▸ THE DATA:

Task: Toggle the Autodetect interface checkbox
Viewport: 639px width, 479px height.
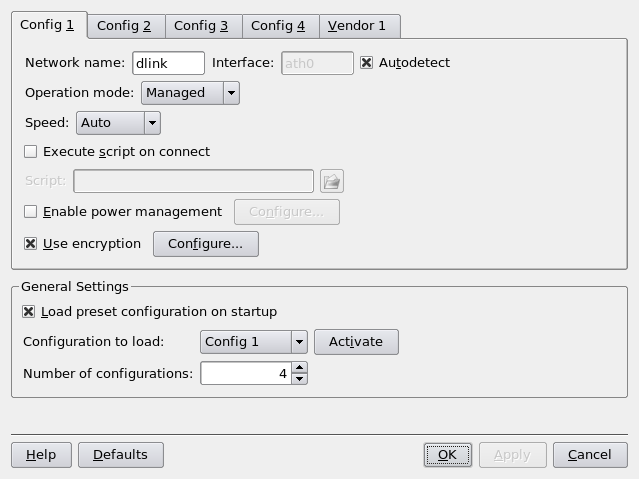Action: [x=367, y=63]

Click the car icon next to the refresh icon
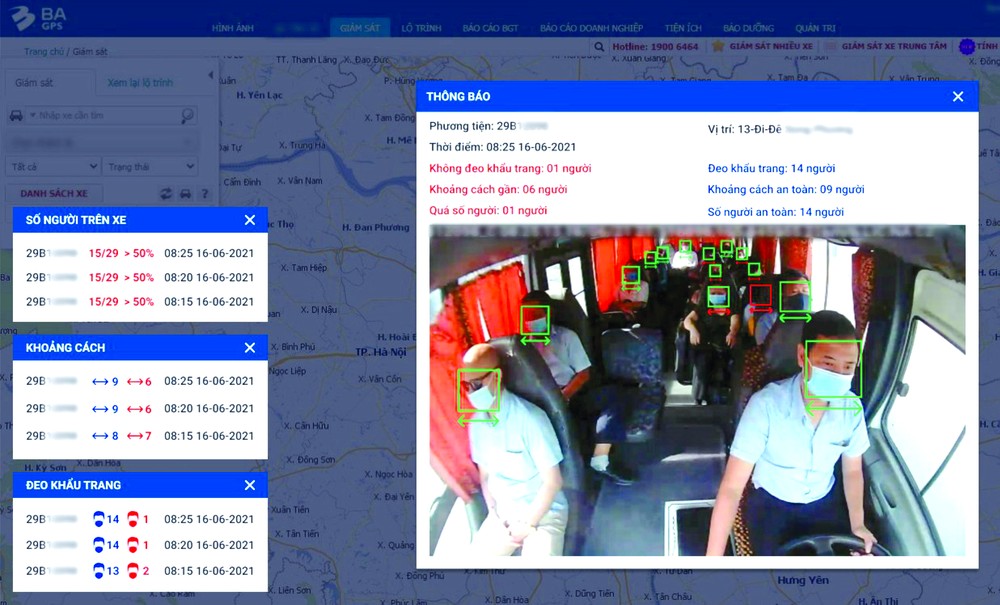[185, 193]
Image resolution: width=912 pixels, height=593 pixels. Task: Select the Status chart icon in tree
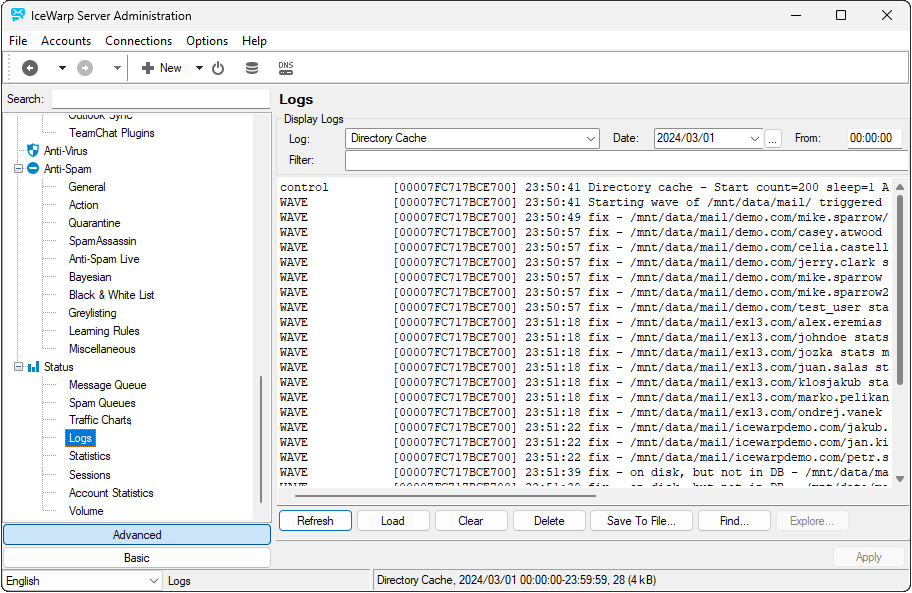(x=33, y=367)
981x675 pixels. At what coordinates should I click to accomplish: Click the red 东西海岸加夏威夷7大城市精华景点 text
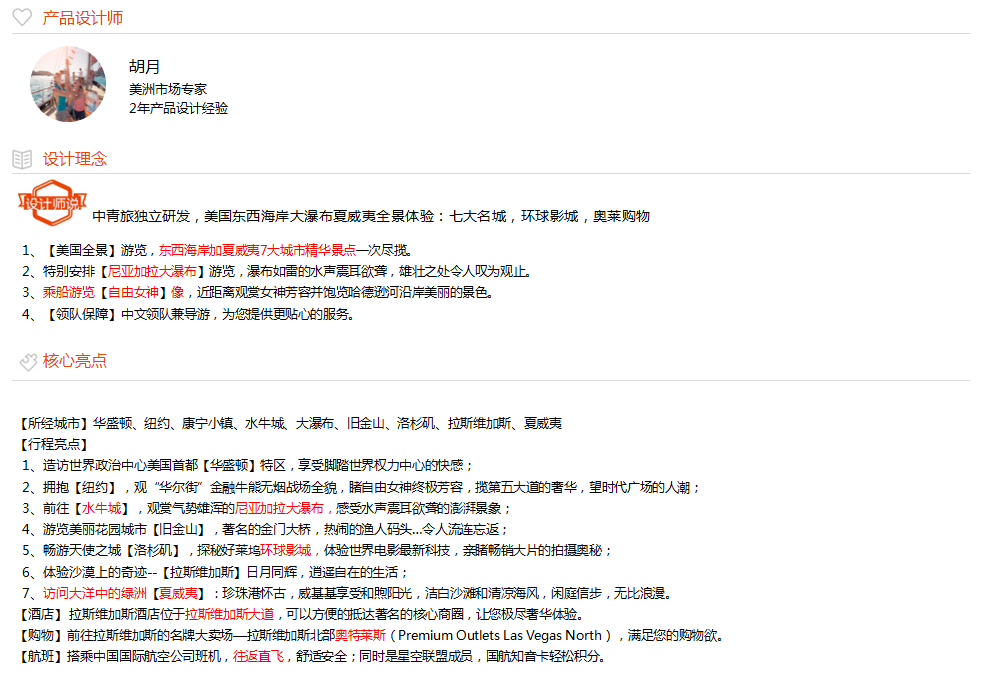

▸ TASK TO CARRY OUT: Pictures stay out, and every line of the records is transcribed exactly.

▸ WRITTEN ANSWER:
Task: Toggle the Autodetect interface checkbox
Viewport: 639px width, 479px height.
Action: [x=367, y=63]

Click the car icon next to the refresh icon
[185, 193]
Image resolution: width=912 pixels, height=593 pixels. Task: Select the Status chart icon in tree
(x=33, y=367)
981x675 pixels. At what coordinates should I click to accomplish: Click the red 东西海岸加夏威夷7大城市精华景点 text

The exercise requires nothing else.